いざ参らん。私は日吉八幡神社の拝殿に足を掛けた。

その時背後から「お尋ねしますが、帰命寺はどちらにあるか教えて頂けませんでしょうか」と声を掛けられた。振り返ると、齢50だか60だかの男性がいた。「私は今日初めてここへ来たので、この辺りのことは分からないんです」と一度は断ったが、少し考えればスマホですぐ調べられるわけで「ちょっと、名前もう一度いいですか」と応じることにした。

 

親切にすれば、自分に返ってくるのだろう。その後、この男性が菅江真澄が眠る墓所まで車で連れて行ってくれたのである。私は日吉八幡神社から徒歩20分ほど掛けて訪問する予定だったが、この男性のおかげで、真澄に縁?がある「古四王神社(こしおう)」にも訪問できたし、秋田駅で秋田銘菓の金萬を買うこともできた。

 

それにしても、秋田県民は菅江真澄のことをどれほど知っているのだろうか。

私が神社めぐりを始めたきっかけとなった紀州田辺の知る人ぞ知る世界的博物学者・南方熊楠和歌山県民なら学校で習うらしいが、秋田の菅江真澄はどうだろうか。墓所まで送ってくれた男性に聞こう聞こうと思っていたが、遂に聞けず終いで別れてしまったのが心残りだ。ともあれ、私は次なる目的地「菅江真澄の墓」に到着した。

## 指示文 1
本文で、筆者は一度断ったのに、なぜ男性の問いに応じることにしたのか。本文に書かれた理由を一、二文で説明せよ。

## 提供された行
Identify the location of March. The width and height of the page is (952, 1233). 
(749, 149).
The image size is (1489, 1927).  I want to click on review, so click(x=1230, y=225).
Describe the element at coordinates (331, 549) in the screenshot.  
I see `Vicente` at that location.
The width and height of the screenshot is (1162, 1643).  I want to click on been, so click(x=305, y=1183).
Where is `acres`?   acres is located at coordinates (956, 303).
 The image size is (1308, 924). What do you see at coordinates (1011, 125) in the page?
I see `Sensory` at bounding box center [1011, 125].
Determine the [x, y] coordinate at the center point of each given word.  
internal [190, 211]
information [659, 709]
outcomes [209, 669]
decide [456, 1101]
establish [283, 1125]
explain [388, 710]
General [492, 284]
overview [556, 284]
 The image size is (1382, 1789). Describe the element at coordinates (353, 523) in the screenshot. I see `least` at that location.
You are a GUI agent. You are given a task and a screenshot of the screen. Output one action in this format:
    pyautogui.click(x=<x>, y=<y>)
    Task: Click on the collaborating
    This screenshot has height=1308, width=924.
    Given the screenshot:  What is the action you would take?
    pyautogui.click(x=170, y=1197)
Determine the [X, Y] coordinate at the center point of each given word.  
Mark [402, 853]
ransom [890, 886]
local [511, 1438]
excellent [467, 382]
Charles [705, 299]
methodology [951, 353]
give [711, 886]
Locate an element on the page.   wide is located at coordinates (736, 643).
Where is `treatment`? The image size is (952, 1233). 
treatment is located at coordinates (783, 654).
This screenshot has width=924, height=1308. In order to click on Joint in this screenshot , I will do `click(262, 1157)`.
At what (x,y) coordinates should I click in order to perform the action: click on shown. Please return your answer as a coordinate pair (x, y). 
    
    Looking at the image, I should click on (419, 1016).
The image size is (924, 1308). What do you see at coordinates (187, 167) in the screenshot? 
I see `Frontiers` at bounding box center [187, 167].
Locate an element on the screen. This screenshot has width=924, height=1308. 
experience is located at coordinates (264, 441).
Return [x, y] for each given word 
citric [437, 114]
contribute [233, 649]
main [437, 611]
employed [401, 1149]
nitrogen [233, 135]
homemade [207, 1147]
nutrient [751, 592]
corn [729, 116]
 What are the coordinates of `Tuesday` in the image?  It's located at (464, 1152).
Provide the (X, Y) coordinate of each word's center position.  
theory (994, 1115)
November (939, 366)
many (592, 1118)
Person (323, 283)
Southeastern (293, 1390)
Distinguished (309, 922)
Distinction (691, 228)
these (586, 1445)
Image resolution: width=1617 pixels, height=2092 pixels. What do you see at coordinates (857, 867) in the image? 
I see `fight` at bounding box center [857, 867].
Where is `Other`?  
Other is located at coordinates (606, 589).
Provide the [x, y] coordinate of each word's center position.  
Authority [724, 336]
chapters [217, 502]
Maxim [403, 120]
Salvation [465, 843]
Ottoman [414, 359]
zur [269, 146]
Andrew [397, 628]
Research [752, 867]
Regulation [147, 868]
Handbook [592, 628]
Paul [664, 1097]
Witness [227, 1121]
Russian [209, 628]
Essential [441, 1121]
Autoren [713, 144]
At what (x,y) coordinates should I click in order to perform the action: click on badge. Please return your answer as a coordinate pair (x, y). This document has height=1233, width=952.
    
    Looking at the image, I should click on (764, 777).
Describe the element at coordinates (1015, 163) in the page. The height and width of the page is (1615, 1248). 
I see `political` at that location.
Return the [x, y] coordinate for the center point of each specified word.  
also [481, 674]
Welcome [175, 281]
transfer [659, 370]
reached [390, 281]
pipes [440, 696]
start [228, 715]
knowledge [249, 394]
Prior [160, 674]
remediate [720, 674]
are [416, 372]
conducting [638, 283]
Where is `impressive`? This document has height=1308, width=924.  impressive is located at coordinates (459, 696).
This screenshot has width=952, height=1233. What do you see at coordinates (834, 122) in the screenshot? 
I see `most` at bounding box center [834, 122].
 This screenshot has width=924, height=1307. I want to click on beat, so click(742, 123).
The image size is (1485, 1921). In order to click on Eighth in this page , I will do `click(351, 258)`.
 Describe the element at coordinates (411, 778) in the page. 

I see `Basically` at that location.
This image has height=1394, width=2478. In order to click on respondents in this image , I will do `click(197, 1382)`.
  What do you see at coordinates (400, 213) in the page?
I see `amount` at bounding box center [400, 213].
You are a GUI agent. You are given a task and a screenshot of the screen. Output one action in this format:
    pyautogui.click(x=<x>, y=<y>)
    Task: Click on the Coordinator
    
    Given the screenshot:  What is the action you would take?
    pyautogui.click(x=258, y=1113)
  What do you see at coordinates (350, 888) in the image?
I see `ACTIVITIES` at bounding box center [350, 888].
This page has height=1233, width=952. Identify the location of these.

## 指示文 2
上に並んだ提供された行のうち、先頭から「Looking at the image, I should click on (419, 1016).」を含む行までの部分を一字一句変えずに書き写せ。

## 結果 1
少し考えれば、スマホですぐに帰命寺の場所を調べられると気づいたからである。

## 結果 2
Identify the location of March. The width and height of the page is (952, 1233). 
(749, 149).
The image size is (1489, 1927).  I want to click on review, so click(x=1230, y=225).
Describe the element at coordinates (331, 549) in the screenshot.  
I see `Vicente` at that location.
The width and height of the screenshot is (1162, 1643).  I want to click on been, so click(x=305, y=1183).
Where is `acres`?   acres is located at coordinates (956, 303).
 The image size is (1308, 924). What do you see at coordinates (1011, 125) in the page?
I see `Sensory` at bounding box center [1011, 125].
Determine the [x, y] coordinate at the center point of each given word.  
internal [190, 211]
information [659, 709]
outcomes [209, 669]
decide [456, 1101]
establish [283, 1125]
explain [388, 710]
General [492, 284]
overview [556, 284]
 The image size is (1382, 1789). Describe the element at coordinates (353, 523) in the screenshot. I see `least` at that location.
You are a GUI agent. You are given a task and a screenshot of the screen. Output one action in this format:
    pyautogui.click(x=<x>, y=<y>)
    Task: Click on the collaborating
    This screenshot has height=1308, width=924.
    Given the screenshot:  What is the action you would take?
    pyautogui.click(x=170, y=1197)
Determine the [X, Y] coordinate at the center point of each given word.  
Mark [402, 853]
ransom [890, 886]
local [511, 1438]
excellent [467, 382]
Charles [705, 299]
methodology [951, 353]
give [711, 886]
Locate an element on the page.   wide is located at coordinates (736, 643).
Where is `treatment`? The image size is (952, 1233). 
treatment is located at coordinates (783, 654).
This screenshot has width=924, height=1308. In order to click on Joint in this screenshot , I will do `click(262, 1157)`.
At what (x,y) coordinates should I click in order to perform the action: click on shown. Please return your answer as a coordinate pair (x, y). 
    
    Looking at the image, I should click on (419, 1016).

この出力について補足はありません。